:: Required work ::
Find the lines of data that contain the string "entry", then list them.

Collected data entries

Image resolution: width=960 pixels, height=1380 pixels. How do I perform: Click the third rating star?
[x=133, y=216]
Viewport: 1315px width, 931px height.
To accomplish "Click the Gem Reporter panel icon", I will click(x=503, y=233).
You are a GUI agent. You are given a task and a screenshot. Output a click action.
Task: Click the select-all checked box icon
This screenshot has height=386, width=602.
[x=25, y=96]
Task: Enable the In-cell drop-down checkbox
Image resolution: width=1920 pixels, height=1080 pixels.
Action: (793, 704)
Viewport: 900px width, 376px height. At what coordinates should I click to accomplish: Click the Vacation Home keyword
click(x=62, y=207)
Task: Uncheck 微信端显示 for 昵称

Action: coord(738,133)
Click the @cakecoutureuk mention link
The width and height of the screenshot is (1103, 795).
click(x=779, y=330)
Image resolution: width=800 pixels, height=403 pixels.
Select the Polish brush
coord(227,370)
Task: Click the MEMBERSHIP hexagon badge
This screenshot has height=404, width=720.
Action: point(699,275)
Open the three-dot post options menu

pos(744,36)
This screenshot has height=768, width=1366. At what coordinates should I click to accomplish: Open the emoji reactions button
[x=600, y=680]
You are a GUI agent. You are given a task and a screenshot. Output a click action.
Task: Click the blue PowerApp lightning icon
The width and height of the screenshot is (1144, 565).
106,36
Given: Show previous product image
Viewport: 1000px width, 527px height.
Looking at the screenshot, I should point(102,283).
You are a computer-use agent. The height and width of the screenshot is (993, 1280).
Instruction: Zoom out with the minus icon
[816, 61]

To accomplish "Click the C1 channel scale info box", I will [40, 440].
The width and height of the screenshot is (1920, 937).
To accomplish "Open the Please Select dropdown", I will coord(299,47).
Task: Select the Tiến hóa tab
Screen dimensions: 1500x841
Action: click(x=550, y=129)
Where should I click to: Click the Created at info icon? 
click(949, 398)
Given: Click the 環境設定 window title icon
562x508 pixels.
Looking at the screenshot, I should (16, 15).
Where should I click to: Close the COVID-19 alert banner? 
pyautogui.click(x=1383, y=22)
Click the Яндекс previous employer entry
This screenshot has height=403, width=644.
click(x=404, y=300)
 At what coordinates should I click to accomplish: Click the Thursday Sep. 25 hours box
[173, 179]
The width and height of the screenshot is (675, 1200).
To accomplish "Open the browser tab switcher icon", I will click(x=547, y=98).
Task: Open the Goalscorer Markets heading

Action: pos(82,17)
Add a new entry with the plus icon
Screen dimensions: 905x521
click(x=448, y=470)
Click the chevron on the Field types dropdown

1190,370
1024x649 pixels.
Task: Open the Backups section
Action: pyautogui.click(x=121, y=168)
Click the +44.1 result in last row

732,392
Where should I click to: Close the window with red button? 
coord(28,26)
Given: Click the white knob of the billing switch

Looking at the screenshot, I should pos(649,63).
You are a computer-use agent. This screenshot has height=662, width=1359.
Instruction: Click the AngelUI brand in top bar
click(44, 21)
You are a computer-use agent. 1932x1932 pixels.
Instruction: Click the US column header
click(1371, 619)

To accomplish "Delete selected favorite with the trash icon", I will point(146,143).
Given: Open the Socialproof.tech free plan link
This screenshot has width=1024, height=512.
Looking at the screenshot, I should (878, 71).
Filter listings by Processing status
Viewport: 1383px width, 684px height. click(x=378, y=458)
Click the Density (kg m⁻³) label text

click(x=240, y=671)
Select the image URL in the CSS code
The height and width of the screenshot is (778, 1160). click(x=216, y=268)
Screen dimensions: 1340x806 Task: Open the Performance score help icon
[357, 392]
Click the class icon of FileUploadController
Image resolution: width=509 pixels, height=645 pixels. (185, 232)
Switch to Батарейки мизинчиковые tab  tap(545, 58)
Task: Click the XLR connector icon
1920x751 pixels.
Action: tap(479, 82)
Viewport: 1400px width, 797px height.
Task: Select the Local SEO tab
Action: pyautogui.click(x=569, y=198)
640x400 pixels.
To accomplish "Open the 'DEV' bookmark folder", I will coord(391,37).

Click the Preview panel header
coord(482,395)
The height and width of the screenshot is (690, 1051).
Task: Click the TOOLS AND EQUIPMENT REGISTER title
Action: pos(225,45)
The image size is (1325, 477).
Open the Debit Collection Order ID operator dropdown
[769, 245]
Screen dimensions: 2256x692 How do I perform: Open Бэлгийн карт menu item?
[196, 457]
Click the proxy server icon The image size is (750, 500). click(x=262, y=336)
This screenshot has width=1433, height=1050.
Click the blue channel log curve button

:: Solution to the problem ::
Click the Яндекс previous employer entry
Add a new entry with the plus icon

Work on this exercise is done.